*REQUIREMENT*.
Start at the line below containing "February 2021 (25, 1040)" and stop at the line containing "December 2014 (26, 2175)". Repeat every line of that stretch exactly, and nothing outside it.

*RECORDS FOR THE TASK*.
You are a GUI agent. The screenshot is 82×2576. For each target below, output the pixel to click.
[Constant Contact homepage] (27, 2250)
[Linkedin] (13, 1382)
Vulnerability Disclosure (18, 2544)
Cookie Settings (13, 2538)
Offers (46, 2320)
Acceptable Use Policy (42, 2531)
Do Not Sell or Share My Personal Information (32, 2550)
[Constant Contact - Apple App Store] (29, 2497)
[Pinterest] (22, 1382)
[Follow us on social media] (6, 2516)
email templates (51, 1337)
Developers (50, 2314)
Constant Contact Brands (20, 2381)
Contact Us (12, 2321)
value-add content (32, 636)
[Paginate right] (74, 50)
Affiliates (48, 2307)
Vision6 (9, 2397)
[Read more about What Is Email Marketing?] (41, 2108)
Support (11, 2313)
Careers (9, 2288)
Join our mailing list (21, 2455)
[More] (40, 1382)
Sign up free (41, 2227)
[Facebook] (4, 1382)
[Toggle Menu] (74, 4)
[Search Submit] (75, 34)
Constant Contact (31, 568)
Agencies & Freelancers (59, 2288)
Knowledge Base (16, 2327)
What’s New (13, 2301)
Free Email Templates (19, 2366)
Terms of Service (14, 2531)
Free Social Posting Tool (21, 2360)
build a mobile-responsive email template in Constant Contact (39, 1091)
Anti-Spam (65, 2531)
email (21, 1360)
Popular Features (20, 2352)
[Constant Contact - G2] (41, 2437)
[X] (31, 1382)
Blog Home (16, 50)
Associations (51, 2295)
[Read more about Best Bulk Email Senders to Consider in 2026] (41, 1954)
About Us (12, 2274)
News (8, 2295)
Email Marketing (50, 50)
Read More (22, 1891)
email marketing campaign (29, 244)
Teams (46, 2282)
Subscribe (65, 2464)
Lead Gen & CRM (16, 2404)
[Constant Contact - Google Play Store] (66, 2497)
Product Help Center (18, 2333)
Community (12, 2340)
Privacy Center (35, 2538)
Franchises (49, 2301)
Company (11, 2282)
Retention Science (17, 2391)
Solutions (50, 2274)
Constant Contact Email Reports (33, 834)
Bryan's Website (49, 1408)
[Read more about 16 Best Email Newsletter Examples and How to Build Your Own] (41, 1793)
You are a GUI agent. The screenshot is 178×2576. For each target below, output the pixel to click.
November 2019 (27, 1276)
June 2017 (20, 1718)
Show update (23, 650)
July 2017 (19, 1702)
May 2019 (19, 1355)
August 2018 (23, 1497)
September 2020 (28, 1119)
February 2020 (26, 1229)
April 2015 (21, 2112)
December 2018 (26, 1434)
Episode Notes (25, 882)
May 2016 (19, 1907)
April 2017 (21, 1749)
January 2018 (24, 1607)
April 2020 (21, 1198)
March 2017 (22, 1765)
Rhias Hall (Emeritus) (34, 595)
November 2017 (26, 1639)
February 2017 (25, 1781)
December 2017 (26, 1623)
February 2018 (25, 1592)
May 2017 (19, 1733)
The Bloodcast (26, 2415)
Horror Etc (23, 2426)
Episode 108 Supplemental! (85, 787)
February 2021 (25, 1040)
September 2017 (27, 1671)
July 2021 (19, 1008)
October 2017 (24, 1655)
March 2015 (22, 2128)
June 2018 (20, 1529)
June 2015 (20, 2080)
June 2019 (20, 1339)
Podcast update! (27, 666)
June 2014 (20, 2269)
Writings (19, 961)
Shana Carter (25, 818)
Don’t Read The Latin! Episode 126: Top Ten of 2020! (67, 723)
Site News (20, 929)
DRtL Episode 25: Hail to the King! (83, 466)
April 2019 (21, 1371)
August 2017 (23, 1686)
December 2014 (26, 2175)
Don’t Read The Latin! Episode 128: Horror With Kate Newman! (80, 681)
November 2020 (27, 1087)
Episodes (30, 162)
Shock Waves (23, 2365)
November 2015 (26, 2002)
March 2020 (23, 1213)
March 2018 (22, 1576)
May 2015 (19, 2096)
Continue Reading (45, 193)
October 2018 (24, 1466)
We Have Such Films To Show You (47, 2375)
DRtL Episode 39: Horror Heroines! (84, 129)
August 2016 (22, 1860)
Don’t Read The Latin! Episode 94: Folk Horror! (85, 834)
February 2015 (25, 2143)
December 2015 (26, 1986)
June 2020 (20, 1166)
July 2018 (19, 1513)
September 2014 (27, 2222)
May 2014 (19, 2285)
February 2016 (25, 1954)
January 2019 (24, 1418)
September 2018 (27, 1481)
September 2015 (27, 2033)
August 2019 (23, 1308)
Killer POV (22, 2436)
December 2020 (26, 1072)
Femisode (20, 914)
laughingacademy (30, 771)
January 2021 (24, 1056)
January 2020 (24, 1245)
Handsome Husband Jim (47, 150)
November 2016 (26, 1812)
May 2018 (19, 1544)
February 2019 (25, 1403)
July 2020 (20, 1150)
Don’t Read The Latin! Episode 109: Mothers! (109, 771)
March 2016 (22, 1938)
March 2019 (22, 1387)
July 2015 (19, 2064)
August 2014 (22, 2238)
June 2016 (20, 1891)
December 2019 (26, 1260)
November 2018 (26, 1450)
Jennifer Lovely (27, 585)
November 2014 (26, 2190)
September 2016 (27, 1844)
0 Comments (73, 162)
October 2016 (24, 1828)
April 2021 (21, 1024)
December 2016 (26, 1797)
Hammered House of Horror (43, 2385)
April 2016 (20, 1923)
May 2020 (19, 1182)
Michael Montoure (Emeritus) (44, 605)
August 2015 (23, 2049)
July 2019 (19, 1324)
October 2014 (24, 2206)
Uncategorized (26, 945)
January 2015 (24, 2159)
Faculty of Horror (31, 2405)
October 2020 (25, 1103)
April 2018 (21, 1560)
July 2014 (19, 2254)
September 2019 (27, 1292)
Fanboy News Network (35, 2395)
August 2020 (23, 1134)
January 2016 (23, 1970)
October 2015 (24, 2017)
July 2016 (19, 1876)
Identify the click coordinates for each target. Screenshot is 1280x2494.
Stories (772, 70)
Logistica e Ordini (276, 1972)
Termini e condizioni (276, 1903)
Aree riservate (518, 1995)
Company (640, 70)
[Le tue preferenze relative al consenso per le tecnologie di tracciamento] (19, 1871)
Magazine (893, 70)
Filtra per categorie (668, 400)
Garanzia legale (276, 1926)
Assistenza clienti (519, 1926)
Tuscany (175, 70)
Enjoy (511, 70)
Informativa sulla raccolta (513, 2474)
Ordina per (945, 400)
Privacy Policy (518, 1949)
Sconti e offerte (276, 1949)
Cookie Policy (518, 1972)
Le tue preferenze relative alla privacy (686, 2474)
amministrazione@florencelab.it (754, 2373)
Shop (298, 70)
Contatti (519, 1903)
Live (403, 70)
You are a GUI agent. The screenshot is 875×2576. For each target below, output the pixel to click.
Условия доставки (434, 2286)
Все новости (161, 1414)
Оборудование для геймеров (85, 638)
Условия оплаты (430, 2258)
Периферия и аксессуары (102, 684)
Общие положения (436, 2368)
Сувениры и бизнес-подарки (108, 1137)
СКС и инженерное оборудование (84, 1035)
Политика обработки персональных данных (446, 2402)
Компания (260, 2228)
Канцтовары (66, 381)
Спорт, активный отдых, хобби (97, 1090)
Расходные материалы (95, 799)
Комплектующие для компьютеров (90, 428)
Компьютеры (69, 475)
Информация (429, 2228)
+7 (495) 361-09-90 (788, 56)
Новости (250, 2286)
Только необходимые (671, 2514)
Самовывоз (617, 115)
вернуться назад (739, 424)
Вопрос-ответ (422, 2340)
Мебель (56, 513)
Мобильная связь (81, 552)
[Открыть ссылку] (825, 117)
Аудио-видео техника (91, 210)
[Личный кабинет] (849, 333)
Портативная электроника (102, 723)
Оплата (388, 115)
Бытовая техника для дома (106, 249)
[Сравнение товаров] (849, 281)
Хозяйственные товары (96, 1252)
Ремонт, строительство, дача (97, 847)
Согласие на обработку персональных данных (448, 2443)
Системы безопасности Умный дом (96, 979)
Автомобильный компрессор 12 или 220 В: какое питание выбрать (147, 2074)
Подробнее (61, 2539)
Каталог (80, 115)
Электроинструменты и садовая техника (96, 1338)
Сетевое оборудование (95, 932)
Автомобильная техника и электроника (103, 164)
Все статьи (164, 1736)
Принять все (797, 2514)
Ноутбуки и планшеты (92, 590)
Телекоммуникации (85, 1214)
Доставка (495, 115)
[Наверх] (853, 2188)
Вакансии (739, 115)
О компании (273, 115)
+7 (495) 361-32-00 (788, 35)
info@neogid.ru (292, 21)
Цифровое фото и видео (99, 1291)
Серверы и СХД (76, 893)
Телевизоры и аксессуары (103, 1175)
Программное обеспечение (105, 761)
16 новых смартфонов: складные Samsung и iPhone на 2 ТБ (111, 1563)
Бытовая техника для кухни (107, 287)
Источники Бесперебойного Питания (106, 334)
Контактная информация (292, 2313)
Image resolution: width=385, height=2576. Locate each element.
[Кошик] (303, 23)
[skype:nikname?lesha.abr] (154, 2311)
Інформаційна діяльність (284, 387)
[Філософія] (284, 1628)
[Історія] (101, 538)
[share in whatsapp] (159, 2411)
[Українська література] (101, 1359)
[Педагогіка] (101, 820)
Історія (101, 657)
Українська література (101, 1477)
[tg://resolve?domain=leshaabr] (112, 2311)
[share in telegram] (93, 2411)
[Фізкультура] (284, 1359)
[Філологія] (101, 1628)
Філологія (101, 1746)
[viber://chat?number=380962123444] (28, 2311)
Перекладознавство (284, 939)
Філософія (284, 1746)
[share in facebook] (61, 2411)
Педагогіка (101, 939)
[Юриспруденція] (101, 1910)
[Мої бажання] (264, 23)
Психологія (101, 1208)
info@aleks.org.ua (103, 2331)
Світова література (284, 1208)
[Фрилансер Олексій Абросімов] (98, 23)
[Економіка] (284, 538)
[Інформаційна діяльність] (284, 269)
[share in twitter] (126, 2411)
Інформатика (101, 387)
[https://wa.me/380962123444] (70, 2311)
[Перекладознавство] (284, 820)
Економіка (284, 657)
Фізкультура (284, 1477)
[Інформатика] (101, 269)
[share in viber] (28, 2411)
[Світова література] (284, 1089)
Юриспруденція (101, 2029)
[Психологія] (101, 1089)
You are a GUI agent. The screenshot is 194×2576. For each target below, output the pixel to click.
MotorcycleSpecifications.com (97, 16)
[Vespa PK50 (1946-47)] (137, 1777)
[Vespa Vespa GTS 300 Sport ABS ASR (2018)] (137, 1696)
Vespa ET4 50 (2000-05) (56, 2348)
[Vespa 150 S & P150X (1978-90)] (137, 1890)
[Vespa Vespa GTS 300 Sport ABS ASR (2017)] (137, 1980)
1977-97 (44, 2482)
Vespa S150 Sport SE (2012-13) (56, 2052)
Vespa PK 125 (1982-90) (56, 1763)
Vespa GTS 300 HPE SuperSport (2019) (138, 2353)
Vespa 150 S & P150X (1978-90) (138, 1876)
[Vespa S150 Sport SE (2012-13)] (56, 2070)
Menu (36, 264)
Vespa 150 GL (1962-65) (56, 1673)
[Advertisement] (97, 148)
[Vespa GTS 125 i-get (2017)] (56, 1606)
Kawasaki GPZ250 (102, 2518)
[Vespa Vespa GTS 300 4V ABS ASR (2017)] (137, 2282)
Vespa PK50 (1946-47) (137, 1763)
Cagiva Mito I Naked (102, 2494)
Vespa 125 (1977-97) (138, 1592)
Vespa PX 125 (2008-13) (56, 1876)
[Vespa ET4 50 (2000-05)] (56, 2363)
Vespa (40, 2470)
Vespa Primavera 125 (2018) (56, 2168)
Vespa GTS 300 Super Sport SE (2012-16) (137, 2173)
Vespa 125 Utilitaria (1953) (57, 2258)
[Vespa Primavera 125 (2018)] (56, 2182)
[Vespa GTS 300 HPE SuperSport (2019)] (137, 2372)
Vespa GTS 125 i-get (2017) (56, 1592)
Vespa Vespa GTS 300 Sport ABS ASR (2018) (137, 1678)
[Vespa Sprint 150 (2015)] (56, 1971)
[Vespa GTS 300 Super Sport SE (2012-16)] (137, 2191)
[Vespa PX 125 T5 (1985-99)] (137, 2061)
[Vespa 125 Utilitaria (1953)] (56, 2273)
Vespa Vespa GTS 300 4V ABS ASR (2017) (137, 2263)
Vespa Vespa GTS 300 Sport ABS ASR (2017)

*REPLY TO THE TASK*.
February 2021 (25, 1040)
September 2017 (27, 1671)
July 2021 (19, 1008)
October 2017 (24, 1655)
March 2015 (22, 2128)
June 2018 (20, 1529)
June 2015 (20, 2080)
June 2019 (20, 1339)
Podcast update! (27, 666)
June 2014 (20, 2269)
Writings (19, 961)
Shana Carter (25, 818)
Don’t Read The Latin! Episode 126: Top Ten of 2020! (67, 723)
Site News (20, 929)
DRtL Episode 25: Hail to the King! (83, 466)
April 2019 (21, 1371)
August 2017 (23, 1686)
December 2014 (26, 2175)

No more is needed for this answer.